→ **Page text**
■ ■ ■ ■ ■
With such a life the gods would be pleased

Islamabad diary
Novelist, playwright and, above all, essayist – in his essays he was at his punge

By Ayaz Amir
August 03, 2012
Islamabad diary
Novelist, playwright and, above all, essayist – in his essays he was at his pungent and exhilarating best. In a previous age he would have been called a man of letters, which Gore Vidal, just dead after a full and eventful life, quintessentially was.
Living with his pen and, as I was just reading in one of the obituaries about him, living rather well, like a patrician, and making it a lifelong endeavour to deploy wit and irony to mock opinions and ideas that most of his countrymen took for granted.
Empires are great at propagating self-serving myths which everyone else is expected not only to swallow but to hail as the ultimate truth. Without such story-telling empires would be lost. But to the United States belongs the undisputed honour of promoting self-interest under the most beguiling slogans known to history: assassinations, the toppling of democratic governments, support for some of the worst examples of third world tyranny, all in the name of freedom and democracy, and saving the world from communism.
Vidal wrote about art and literature and the Washington political scene, and the men and women who cut a figure in his time. But he also made fun of American hypocrisy and America’s pretensions on the world stage. He was not the only one doing this but he did it rather well and he was entertaining. The eleventh commandment could well be, thou shalt not be boring. Noam Chomsky is ponderous. Vidal’s tone is light-hearted, and therefore never boring.
It’s like reading history in a school textbook and then reading history in the language of Gibbon and you can’t help wondering why all history can’t be as entertaining as that. Why can’t political commentary be closer to how Vidal could write it?
I suppose it comes from intellect and reading and spending your entire life in the company of books and the world of ideas. Living such a life you acquire a certain tone and if you take to writing, and are lucky, it comes to permeate the way you write. The style is the man. Who you are is the foundation of your style. For instance, from a walking jackass should we expect wisdom? When most politicians write or speak you can make out it’s a politician you are dealing with. He tends to walk both sides of the road.
■ ■ ■ ■ ■
→ **Dataset content**

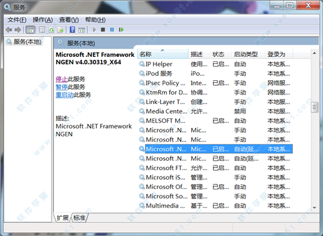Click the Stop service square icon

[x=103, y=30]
■ ■ ■ ■ ■
→ **Given instruction**
From the essay on Gore Vidal, extract the passage starting with "With such a" and going on through "took for granted.", word for word.

→ **Result of the task**
With such a life the gods would be pleased

Islamabad diary
Novelist, playwright and, above all, essayist – in his essays he was at his punge

By Ayaz Amir
August 03, 2012
Islamabad diary
Novelist, playwright and, above all, essayist – in his essays he was at his pungent and exhilarating best. In a previous age he would have been called a man of letters, which Gore Vidal, just dead after a full and eventful life, quintessentially was.
Living with his pen and, as I was just reading in one of the obituaries about him, living rather well, like a patrician, and making it a lifelong endeavour to deploy wit and irony to mock opinions and ideas that most of his countrymen took for granted.